#### Records for processing ####

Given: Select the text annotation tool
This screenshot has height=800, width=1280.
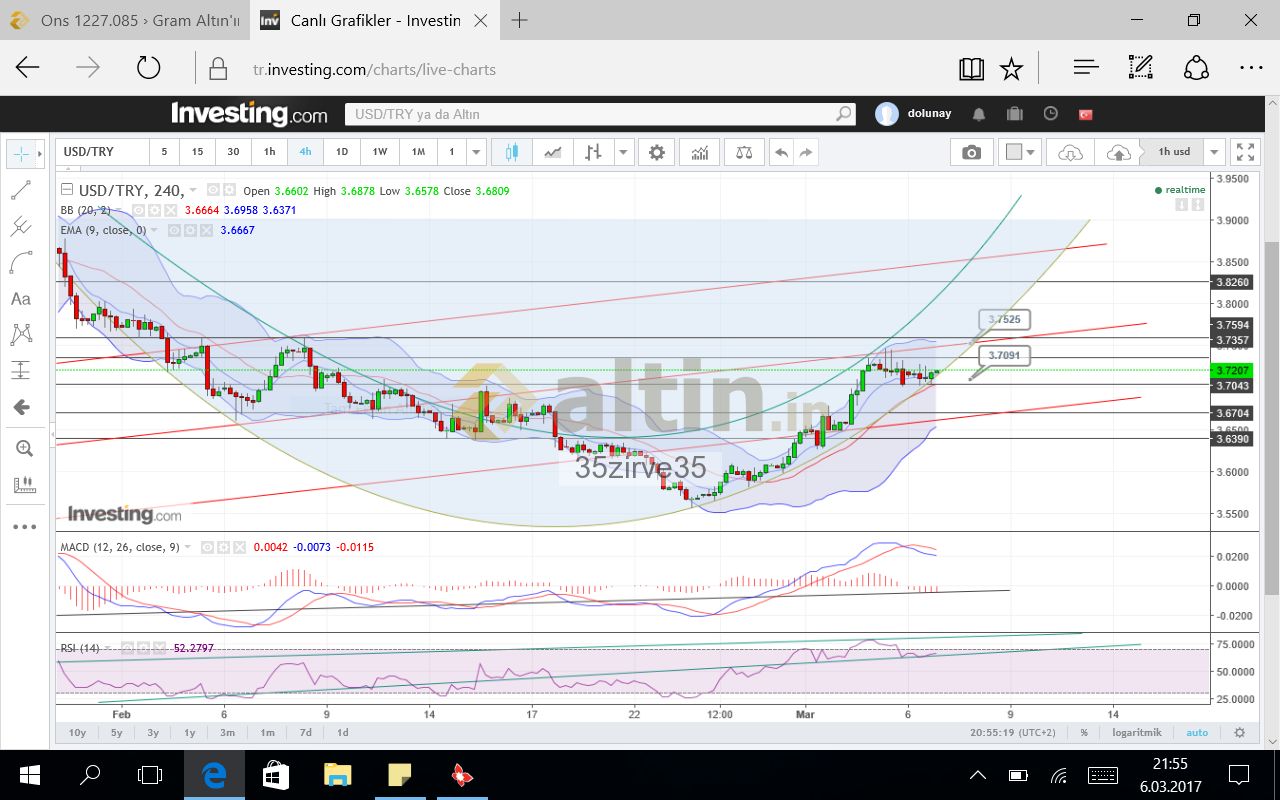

####
#### Records for processing ####

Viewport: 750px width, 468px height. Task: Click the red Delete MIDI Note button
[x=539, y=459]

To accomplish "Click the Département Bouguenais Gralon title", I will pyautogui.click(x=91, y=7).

####

● **Required action**: Only one part of the material above is to be transcribed, namely the lines starting with the line that has "Given: Select the text annotation tool" and going on through the line that has "This screenshot has height=800, width=1280.", exactly as they stand.

● **Answer to the exercise**:
Given: Select the text annotation tool
This screenshot has height=800, width=1280.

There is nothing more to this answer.